Case ID: misc2d_78/html/0728-01.html
Source: Caselaw Access Project
Author: {"author": "Julian R. Hanley, J.", "license": "Public Domain", "url": "https://static.case.law/"}
Date Created: 2024-08-24T03:29:51.129683

The People of the State of New York ex rel. Odell Stewart, Relator, v. Harold J. Smith, as Superintendent of Attica Correctional Facility, Respondent.
    County Court, Wyoming County,
    July 25, 1974.
    
      Edward L. Chassin for relator. Louis J. Lefkowits, Attorney-General (Bedros Odian of counsel), for respondent.
   Julian R. Hanley, J.

On January 10,1972 the petitioner was convicted in Erie County of the Class A misdemeanor of sexual abuse. The maximum sentence for this is one year. However, because he was a youth between the ages of 16 and 21, he was given a reformatory sentence, having a maximum of four years.

In the past, the courts have held that this longer sentence for youthful misdemeanants was constitutional, the reasoning being that a youth is more amenable to rehabilitation, that a reformatory offered a different program than an ordinary prison and so this was a reasonable distinction, allowing youths to receive a potentially longer sentence than would adults for the same offense.

Of course, the young person who received a four-year sentence instead of one year, simply because he was a youth, might well feel that this was peculiar reverse reasoning, but that was the law. (People v. De Perez, 70 Misc 2d 982, affd. 32 N Y 2d 880; Carter v. United States, 306 F. 2d 283.)

The basis for these decisions was the idea that the reformatory youth was receiving different. treatment from ordinary prisoners. As was noted in Carter v. United States (supra, p. 285): Commitment under the Youth Correction Act may be longer than one year in cases of misdemeanors, essentially because such confinement cannot be equated with incarceration in an Ordinary prison.”

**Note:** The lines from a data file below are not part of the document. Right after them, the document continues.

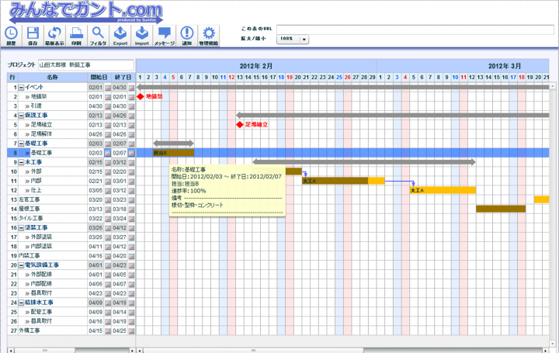
Task: Open the メッセージ message icon
Action: pyautogui.click(x=164, y=33)
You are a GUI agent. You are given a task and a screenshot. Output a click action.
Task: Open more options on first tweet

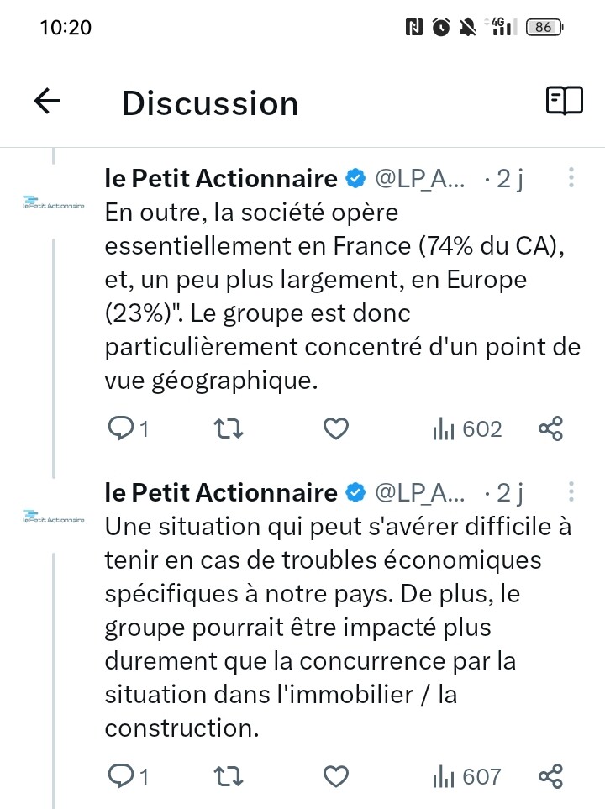571,178

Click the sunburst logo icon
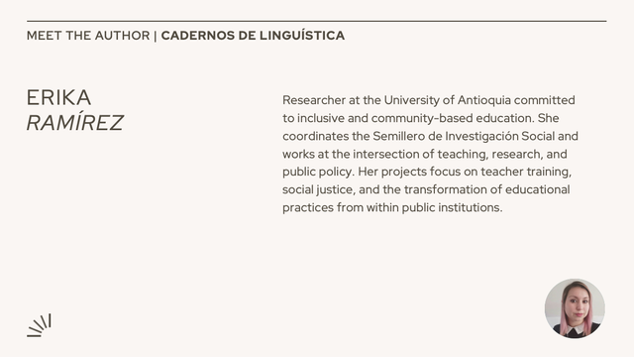click(x=39, y=325)
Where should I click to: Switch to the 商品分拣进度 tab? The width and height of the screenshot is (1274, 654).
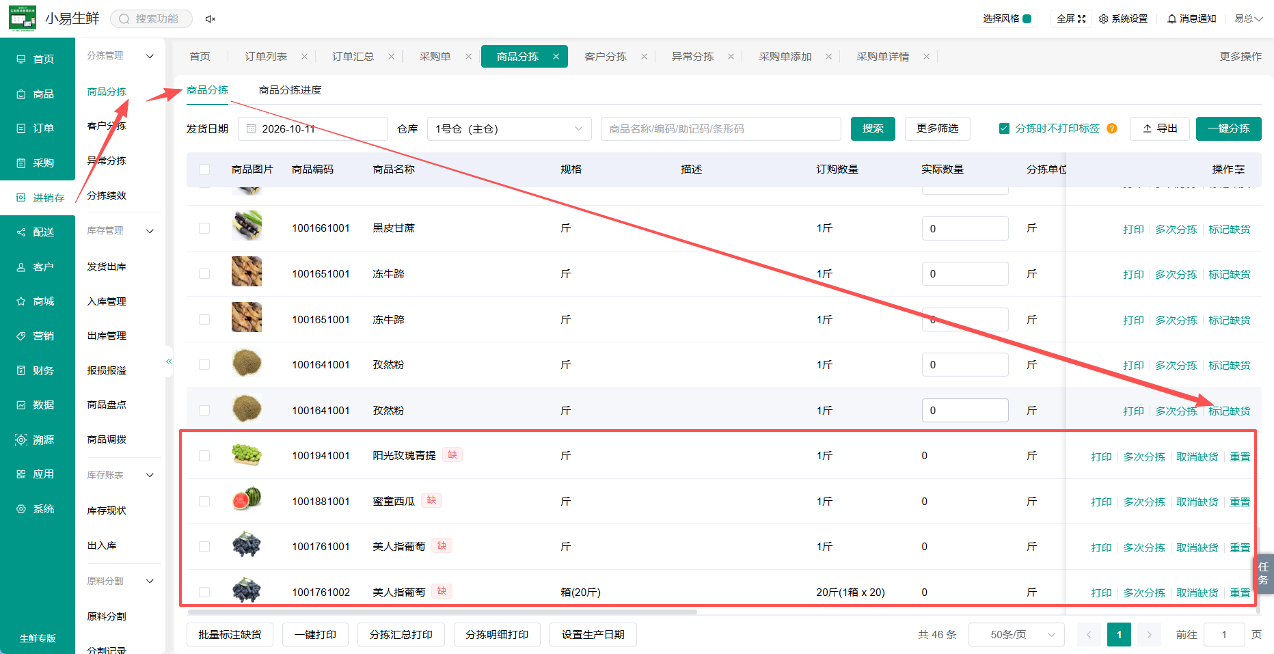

What was true in this regard in New York State in 1973 is no longer the ease in 1974. 'Chapter 652 of the Laws of 1974, effective May 30 of this year, abolished reformatory sentences. The statute tried to preserve the legality of previous reformatory sentences (see L. 1974, ch. 653, § 7), but what is the effect of all this on petitioner’s particular sentence?

The Department of Correctional Services itself not only has admitted that separate treatment for reformatory people can no longer be given, but says that the reformatory sentence is now unfair and harsh towards young adults. The department’s memorandum which supported the repeal of article 75 of the Penal Law stated: ‘ ‘ This bill is a logical culmination of the restructuring of the state correctional system which was commenced by the legislature in 1970 when it created the Department of Correctional Services and abolished the distinction between reformatories and State prisons * * * Correctional facilities are classified by functions such as residential treatment, facilities, general confinement facilities and work release facilities. Individuals, regardless of the type of1 sentence they are serving, are confined in institutions best suited to their needs. For purposes of confinement, treatment, education and vocational training, persons serving reformatory or indeterminate sentences are treated in accordance with rehabilitative goals rather than the type of sentence they are serving. Since reformatories as well as the special purposes they historically serve no longer exist, there is no longer a need for reformatory sentences. Moreover, the sentence is unfair in that it treats young adults (persons 16 to 21) more harshly than adults.”

So, since May 30 of this year, the State treats reformatory prisoners the same as all others, by its own admission. Therefore, the constitutional reasoning supporting longer sentences for youthful misdemeanants has evaporated in the winds of legislative repeal.

On top of1 this, Stewart, the youthful misdemeanant, has already been taken from the reformatory and put in the general population in Attica Correctional Facility, a maximum security prison having not even.the faintest resemblance to a reformatory. There is no reformatory we can order him sent to now and there is no evidence before the court that there is any similar rehabilitative treatment ready for him as was ordered in People ex rel. Meltsner v. Follette (32 A D 2d 389).

Petitioner is not a felon and is a misdemeanant who has already served more than the year he could have received as an adult. He long since has ceased to receive the separate treatment he should have had as a reformatory prisoner and is being treated identically with all his older fellow inmates.

Under these circumstances, any further imprisonment of petitioner under article 75 of the Penal Law is unconstitutional as not affording him equal treatment under the law. (People ex rel. Sero v. Preiser, U. S. List. Ct., S. D. N. Y., June 26, 1974.)

Accordingly it is ordered, that petitioner be released from custody forthwith.